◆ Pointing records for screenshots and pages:
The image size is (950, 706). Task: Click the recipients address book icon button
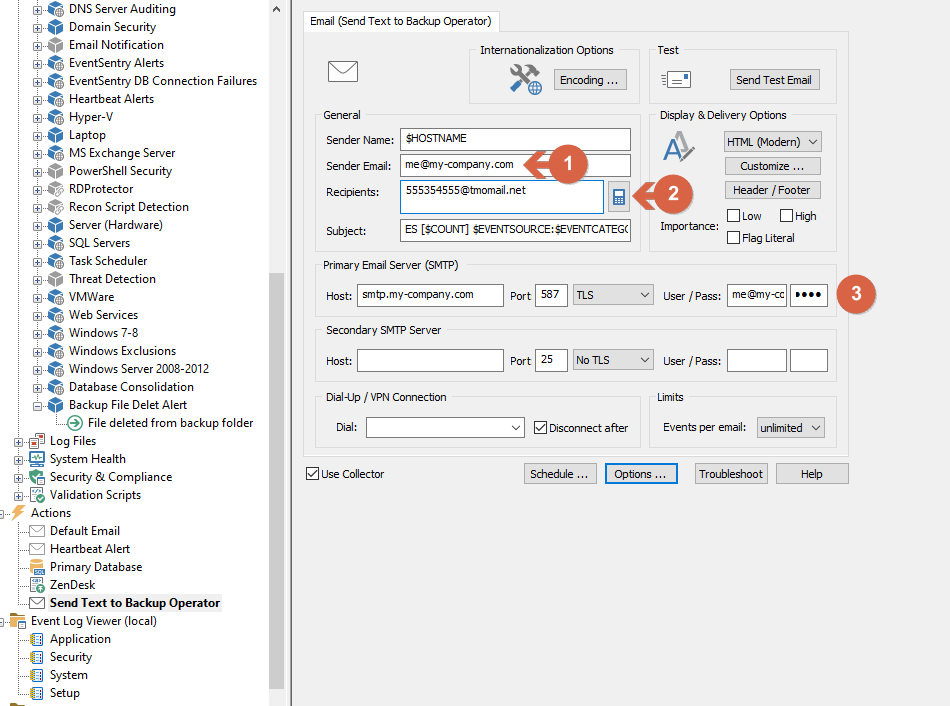pyautogui.click(x=619, y=197)
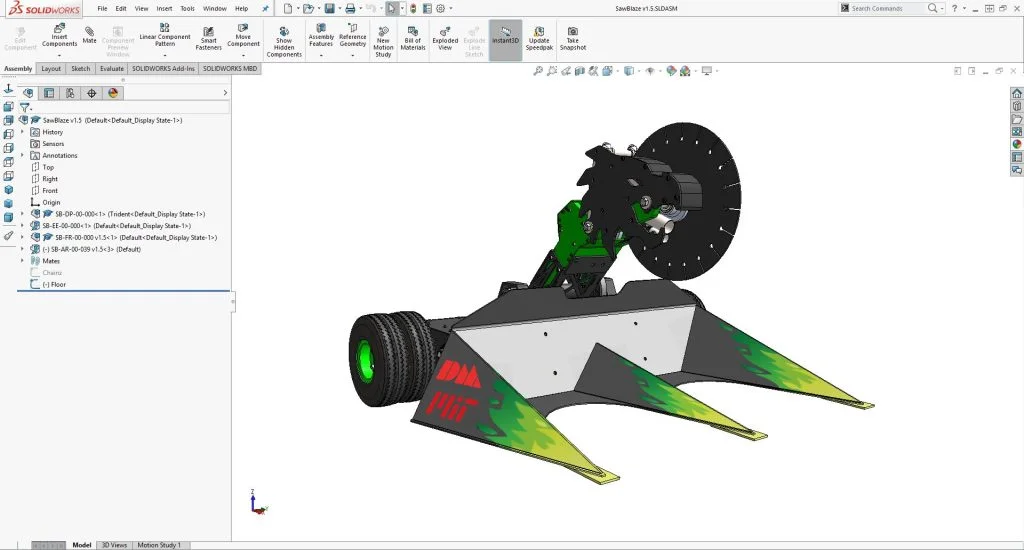Click Bill of Materials icon

pyautogui.click(x=413, y=37)
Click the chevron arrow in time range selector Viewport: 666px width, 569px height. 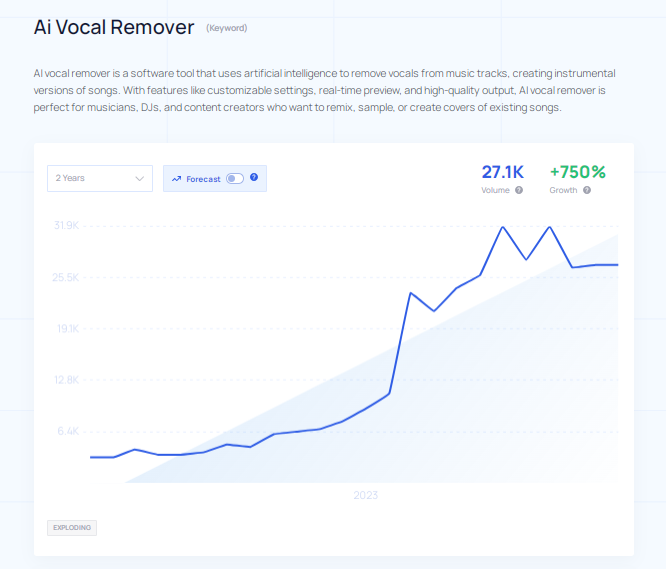point(139,179)
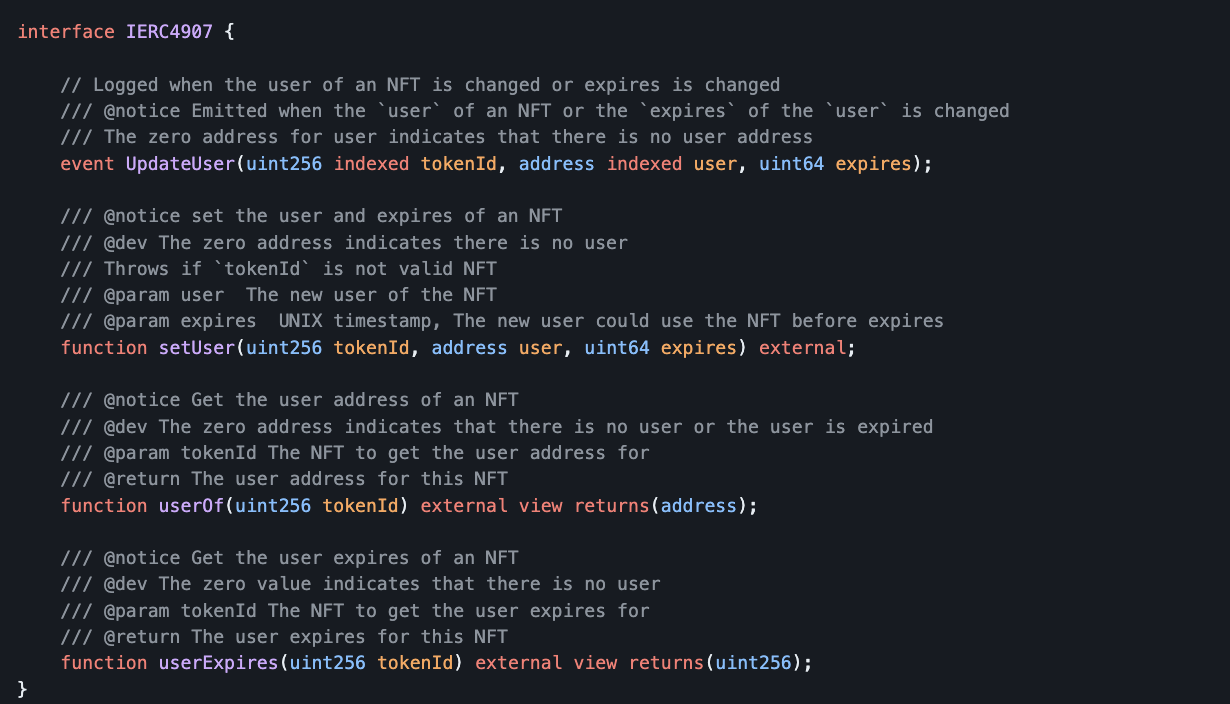
Task: Click the setUser function name
Action: pyautogui.click(x=197, y=348)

◆ REQUIREMENT:
Copy the lines from the start of the records through the line containing "pyautogui.click(x=413, y=37)", both ends included, and leave the pictures out of your answer.

◆ ANSWER IN FULL:
The image size is (950, 706). Task: Click the recipients address book icon button
pyautogui.click(x=619, y=197)
Click Bill of Materials icon

pyautogui.click(x=413, y=37)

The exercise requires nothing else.